“A lovely mixture of bizarre facts, nice arguments, clever insights into the workings of evolution and a quality of writing that can make your skin prickle.. . . Gould has given us a feast.”
“Like the master, Darwin, [Gould] has a gift for metaphor—for finding striking analogies that highlight the organizing principles behind Nature.”
New York Times Book Review
“Few writers of popular science have given more pleasure to more readers than Stephen Jay Gould. . . . He packs a clout few science writers can match.”
Publishers Weekly - Publisher's Weekly
In his latest collection of essays originally published in Natural History magazine, paleontologist Gould examines diverse and diverting topics. The title piece refers to toes, and we learn that five is not necessarily the optimum number. Gould re-examines the work of astronomer Edmund Halley and 16th-century Irish Archbishop James Ussher, who pinpointed the moment of creation (Oct. 23, 4004 B.C.); Gould finds an ``invisible hand'' connecting William Paley, Charles Darwin and Adam Smith. His recollection of an incident in his childhood leads to a discussion of selective memory. Other topics are the extinction of land snails on Moorea, development of the tiny bones of the ear, romanticism about the past and Gould's own ecological ``Golden Rule'' for our planet. He writes about the threatened red squirrel of Arizona and the ``evolution'' of old tires into sandals. This collection, easily equal to The Panda's Thumb and Bully for Brontosaurus , will not disappoint Gould's fans. Illustrations. BOMC, QPB and History Book Club selections. (Jan.)

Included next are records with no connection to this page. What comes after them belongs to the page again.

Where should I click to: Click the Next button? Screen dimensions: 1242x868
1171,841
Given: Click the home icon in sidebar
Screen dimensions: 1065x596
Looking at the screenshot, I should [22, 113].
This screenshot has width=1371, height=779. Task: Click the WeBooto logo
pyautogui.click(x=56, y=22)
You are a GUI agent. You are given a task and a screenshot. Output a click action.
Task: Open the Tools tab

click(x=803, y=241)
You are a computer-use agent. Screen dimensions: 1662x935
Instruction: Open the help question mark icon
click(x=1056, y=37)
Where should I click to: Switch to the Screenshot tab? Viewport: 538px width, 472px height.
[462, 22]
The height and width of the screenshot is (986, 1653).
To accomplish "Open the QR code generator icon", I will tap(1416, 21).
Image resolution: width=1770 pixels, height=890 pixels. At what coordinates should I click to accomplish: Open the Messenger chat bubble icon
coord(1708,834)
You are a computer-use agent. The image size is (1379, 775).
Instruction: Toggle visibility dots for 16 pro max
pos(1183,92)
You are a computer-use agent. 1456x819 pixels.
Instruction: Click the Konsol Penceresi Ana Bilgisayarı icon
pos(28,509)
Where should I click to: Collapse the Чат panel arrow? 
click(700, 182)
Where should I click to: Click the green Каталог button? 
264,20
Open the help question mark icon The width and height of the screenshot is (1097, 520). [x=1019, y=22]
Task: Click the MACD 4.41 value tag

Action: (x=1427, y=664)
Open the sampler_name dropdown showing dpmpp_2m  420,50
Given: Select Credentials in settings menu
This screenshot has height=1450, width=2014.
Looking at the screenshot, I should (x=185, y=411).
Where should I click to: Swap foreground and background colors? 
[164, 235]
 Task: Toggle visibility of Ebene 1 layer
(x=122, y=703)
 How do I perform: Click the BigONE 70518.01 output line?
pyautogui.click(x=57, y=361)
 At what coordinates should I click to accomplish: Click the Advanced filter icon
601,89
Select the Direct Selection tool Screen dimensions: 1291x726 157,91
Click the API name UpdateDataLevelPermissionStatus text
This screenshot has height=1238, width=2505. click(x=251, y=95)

With expected wit, insight, and erudition, Harvard geopaleontologist Stephen Jay Gould ( Bully for Brontosaurus , LJ 5/15/91) has written 31 engaging essays on the disparate but related issues of time, change, and organic evolution. Gould critically explores a cascade of ideas that shed new light on ecology, human nature, vertebrate anatomy, neo-Darwinism, and mass extinctions; he even includes personal musings. Of special interest are the essays that deal with William Paley's natural theology, Archbishop James Ussher's biblical chronology, Miocene fossil apes, the Darwinian interpretation of life's struggle for existence, and a reexamination of the Cambrian onychophoran Hallucigenia . Gould respects the scientific quest but has disdain for human intolerance. His own model of organic evolution permeates these analyses (see Wonderful Life , LJ 9/1/89). Rich in thoughts and perspectives, Eight Little Piggies is recommended for all academic and public libraries. BOMC, Quality Paperback Book Club, and History Book Club selections.-- H. James Birx, Canisius Coll., Buffalo, N.Y.